_OBJECTIVE 1:_ In the dividend text, what dividend yield range is considered good?
_OBJECTIVE 2:_ Shorten the paragraph of the dividend text that begins "When the share price increases" while keeping its main facts.
==== DOCUMENT SEGMENT ====
In the image below we can see the dividend process step-by-step:

The dividend process step-by-step. Source: Turbo Intuit

How to evaluate a dividend

To determine whether a company’s dividend is sustainable and competitive, we can use a couple of different ratios. The ratios can help you compare a stock’s dividend to those of competitors and evaluate how safe a firm’s dividend is. 

These are the three most common ratios for evaluating a company’s dividend payout:

#1 Dividend yield

The dividend yield is the most popular ratio for evaluating a stock’s dividend. We can calculate a stock’s dividend yield by taking the dividend paid per share annually and dividing that number by the current share price.

For example, if company A has a share price of $200 and pays an annual dividend of $10 per share, the dividend yield would be 5%. As we stated in our guide on dividend investing, a dividend yield between 2% and 6% is considered good. 

When the share price increases, a company’s dividend yield decreases, and vice versa. That explains why companies that have been performing badly can have a high dividend yield. Therefore, it’s not always a good sign when a stock dividend yield is very high.
==== INFORMATION SUPPLIED ====
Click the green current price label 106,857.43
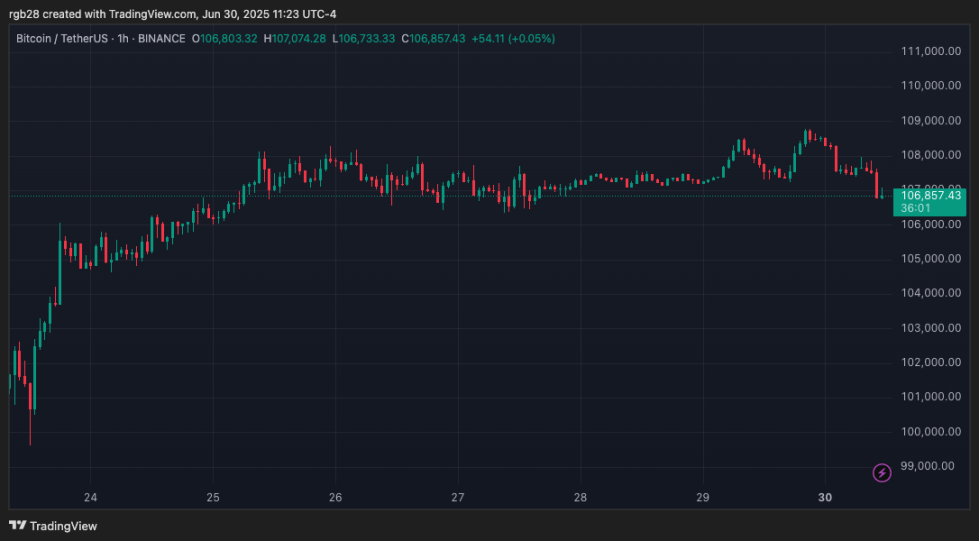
====
_TASK RESULT 1:_ A dividend yield between 2% and 6%.

_TASK RESULT 2:_ A rising share price lowers a company's dividend yield, and a falling one raises it. Poorly performing companies can therefore have high yields, so a very high yield isn't always a good sign.